This topic is so interesting, I tried to write a bit of an essay about it! :laughing: Here it is:
For me, there is no rational argument for or against the validity of any religion, though I sympathise more with the values of some than others.
Since I tend to think very rationally, I can only think in terms of what I know for sure. I know for sure that humans exist, that humans will have to co-exist for the duration of their life, that there is a definite beginning and end. I also think it is desirable to have everyone exist happily. From the fact that we exist and the urge to live together happily, which I am inclined to think is part of human nature (this is, indeed, a belief, since I cannot prove it), I sympathise with humanism: Loving my fellow human beings and letting everyone do whatever they like to do best (within certain boundaries, of course).
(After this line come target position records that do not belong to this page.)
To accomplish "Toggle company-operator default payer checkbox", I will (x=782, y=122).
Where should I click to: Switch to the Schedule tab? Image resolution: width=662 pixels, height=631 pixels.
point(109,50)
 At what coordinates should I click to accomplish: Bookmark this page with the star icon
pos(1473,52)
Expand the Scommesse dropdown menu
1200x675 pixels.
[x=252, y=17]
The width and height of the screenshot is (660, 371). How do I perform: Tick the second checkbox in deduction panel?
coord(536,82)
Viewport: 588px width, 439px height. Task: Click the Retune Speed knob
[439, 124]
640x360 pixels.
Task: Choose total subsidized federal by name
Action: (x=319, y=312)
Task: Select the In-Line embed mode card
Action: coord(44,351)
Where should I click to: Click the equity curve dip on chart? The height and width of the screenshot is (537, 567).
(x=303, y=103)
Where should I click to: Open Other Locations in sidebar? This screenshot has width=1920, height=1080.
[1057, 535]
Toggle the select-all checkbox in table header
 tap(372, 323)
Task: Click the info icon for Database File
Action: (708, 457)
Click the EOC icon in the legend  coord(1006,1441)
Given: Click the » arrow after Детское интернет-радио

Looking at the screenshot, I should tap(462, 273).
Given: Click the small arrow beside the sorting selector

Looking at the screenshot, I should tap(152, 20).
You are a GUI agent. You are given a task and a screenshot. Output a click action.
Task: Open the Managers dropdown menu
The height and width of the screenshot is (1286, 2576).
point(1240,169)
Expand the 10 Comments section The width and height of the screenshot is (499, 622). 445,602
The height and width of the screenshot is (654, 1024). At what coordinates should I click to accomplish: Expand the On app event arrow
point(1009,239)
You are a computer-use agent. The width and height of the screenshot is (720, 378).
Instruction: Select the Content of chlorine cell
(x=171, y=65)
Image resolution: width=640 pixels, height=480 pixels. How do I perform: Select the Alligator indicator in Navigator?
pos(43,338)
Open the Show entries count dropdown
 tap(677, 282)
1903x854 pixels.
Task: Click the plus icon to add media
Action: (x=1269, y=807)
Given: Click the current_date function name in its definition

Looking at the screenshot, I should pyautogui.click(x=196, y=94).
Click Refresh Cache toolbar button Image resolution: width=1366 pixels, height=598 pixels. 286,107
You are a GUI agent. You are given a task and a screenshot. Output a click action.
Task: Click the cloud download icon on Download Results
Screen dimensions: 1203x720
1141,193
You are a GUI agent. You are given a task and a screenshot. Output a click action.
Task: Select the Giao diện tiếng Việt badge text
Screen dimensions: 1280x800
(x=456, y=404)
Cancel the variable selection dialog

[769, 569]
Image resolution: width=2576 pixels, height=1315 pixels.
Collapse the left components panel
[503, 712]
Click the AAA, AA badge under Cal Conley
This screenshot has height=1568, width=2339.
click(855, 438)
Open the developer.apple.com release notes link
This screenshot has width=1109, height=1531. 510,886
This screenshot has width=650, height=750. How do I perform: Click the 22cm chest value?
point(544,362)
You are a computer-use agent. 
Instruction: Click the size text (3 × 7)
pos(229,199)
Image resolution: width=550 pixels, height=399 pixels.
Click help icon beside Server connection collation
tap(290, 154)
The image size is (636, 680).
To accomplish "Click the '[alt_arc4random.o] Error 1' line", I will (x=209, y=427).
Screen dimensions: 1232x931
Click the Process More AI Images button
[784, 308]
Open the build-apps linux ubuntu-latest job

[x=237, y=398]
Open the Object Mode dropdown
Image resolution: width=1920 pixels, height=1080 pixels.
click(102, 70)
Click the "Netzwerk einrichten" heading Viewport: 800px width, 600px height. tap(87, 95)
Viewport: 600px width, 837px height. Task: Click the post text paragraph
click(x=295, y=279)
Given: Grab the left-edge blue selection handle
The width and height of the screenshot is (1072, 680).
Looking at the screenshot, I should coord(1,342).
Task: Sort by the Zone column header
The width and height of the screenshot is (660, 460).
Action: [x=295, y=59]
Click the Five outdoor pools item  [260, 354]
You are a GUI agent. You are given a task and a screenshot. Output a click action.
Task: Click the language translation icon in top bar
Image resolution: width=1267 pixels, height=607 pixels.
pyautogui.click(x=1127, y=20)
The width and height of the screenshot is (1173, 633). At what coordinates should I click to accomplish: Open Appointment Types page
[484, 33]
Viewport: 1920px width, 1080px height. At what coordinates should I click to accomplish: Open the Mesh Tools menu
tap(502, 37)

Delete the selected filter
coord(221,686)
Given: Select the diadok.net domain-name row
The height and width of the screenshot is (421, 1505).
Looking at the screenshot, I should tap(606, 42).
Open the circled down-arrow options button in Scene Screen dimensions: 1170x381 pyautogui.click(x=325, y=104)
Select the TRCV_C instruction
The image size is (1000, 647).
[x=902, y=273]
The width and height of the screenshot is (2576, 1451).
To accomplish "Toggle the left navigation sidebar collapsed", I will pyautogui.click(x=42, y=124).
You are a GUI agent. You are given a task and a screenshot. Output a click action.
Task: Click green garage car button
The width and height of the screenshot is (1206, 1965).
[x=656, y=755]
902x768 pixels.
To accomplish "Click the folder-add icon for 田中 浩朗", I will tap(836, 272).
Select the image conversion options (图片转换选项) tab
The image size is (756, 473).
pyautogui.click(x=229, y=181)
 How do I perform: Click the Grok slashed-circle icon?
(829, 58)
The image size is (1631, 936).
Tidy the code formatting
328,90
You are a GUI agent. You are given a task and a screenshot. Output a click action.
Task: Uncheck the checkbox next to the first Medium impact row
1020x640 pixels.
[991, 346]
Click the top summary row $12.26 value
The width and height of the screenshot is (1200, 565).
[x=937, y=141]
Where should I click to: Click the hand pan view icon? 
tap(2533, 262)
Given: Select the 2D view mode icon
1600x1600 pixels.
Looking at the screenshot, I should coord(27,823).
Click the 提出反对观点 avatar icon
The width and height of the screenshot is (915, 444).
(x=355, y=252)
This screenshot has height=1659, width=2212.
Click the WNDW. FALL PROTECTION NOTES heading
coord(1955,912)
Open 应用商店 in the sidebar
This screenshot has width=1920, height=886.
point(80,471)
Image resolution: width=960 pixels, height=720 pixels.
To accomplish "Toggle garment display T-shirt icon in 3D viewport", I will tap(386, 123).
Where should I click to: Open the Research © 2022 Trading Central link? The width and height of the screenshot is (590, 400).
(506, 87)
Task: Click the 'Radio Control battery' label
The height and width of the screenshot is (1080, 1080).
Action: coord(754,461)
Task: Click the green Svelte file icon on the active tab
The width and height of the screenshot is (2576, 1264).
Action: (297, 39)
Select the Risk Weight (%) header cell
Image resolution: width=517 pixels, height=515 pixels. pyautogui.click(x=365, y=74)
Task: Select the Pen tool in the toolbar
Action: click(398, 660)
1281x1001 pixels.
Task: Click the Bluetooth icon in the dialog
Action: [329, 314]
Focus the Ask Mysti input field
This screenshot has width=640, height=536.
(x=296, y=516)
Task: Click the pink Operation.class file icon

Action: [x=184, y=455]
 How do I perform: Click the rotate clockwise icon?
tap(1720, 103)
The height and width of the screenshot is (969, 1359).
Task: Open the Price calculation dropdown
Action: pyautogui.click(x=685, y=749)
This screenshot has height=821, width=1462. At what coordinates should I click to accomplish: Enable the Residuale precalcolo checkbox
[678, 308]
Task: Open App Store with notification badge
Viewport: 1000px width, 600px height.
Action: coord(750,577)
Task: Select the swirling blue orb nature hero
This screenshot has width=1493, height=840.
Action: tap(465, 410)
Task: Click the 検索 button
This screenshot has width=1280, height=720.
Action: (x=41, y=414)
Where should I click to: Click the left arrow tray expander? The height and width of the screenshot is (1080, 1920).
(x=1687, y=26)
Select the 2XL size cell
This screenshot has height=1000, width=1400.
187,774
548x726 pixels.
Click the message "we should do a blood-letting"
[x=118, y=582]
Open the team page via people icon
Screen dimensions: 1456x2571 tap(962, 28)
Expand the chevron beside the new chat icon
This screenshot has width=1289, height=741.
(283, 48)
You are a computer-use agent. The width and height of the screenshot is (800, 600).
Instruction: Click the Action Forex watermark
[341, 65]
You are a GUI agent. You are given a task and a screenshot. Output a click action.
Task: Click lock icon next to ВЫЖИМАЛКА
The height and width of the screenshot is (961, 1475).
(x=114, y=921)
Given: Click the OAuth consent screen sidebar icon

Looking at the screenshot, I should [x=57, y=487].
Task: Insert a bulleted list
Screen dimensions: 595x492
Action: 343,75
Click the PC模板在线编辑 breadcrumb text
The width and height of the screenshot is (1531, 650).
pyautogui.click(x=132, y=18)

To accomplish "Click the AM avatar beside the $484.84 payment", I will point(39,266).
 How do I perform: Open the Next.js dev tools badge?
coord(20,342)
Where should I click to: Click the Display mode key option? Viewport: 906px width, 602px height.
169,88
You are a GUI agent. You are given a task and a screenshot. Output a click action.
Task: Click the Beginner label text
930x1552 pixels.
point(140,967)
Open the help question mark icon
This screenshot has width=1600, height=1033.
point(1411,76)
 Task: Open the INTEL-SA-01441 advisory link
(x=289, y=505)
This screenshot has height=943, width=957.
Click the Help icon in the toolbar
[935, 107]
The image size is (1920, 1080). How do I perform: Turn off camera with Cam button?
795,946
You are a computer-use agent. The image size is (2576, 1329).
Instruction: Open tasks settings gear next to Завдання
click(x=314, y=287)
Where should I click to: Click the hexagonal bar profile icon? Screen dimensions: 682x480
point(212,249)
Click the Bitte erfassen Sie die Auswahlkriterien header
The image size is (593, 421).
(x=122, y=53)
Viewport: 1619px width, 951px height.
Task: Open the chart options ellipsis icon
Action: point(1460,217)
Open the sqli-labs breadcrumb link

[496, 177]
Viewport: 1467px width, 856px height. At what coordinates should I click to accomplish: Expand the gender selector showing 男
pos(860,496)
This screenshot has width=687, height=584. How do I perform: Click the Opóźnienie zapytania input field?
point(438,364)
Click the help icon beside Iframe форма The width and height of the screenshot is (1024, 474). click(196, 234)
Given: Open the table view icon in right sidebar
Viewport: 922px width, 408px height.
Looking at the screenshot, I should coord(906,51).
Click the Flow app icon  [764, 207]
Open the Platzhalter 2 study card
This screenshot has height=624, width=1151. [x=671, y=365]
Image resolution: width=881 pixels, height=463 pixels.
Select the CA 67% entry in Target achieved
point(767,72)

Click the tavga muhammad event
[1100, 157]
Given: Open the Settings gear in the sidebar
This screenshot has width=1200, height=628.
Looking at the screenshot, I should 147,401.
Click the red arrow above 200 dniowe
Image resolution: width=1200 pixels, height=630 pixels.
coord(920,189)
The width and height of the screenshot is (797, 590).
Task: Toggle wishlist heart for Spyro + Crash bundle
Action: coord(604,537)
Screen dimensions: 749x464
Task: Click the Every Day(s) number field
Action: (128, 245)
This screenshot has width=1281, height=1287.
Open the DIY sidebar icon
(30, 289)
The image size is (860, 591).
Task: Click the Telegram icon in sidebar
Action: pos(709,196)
However, I think there are strong signs that there might be something like a religious feeling. The first one is purely numerical: Religion is extremely widespread: Even the most primitive cultures in remote areas have some kind of belief. The second one is rather subjective; I feel that it is hard not to experience a feeling of wonderment when looking at the world in detail. Certainly, science can describe nature quite well; but it cannot say why it is this way, and I find that if you look at things long enough, like a tree for instance, you start to realise that things are quite amazing.
There might be an alternative explanation: Possibly, religion is man's attempt to find explanations for everything. I have yet to hear about a religion which does not offer some explanation for life after death or for how the world was created. These are questions that cannot be answered rationally, and there are gaps in human systems of thought without answers for them. We always look for a reason for things to be the way they are, so perhaps this is why we created religion. It is very tempting to accept the ''absolute truths'' a religion provides in order to have a system of thought in which all questions are answered. I am too much of a sceptic to do that, though.
Since I tend to believe in the feeling of wonderment I described earlier, I think that the reason religions exist is this religious feeling, upon which systems of thought, providing explanations, are then built. It seems to me that the rituals involved in practically every religion cannot be explained if religion were merely a rational construct, and brain analyses have shown, I believe, that there is a centre in the brain which is active when a person is in a religious mood.
Another question I would like to discuss is whether the emotional feeling is more of a rational ''revelation'' which provides all the rational answers or just an emotional feeling that does not provide information. I think there are some facts that point towards it being the latter:
If there were one absolute rational truth revealed in the experience, why then are there so many different, conflicting religions? One could argue that most must have been lying about their experiences. But which one? And wouldn't the absolute truth, if there were such a thing, be obviously enlightening to everyone? Why then are there so many large religions, who are all sure they are right?
To me, the emotional explanation seems more logical. If you just have a feeling of wonder, perhaps you try to explain it and make a system out of it with your rational mind. Perhaps, these days, every religion tells a person who has had the experience that it is their god who provided it, which turns the person into an avid follower.
Finally, I would like to add that I think Christian values are generally very good. However, I think that the good ones can also be justified objectively; also, I do not think it is wise to hang on to a potentially wrong idea merely because it creates good people, like the Christian religion often does -- although since Christian ****-phobics and creationists show that the opposite can be true, too. I have read St Matthews Gospel, and it seems to me that Jesus's main message was: ''Follow your inner light!''. Though mentions of hell and punishment put me off, I heartily agree with his core message.
I hope I have succeeded in outlining my thought process and in being as objective as possible, and am looking forward to your answers!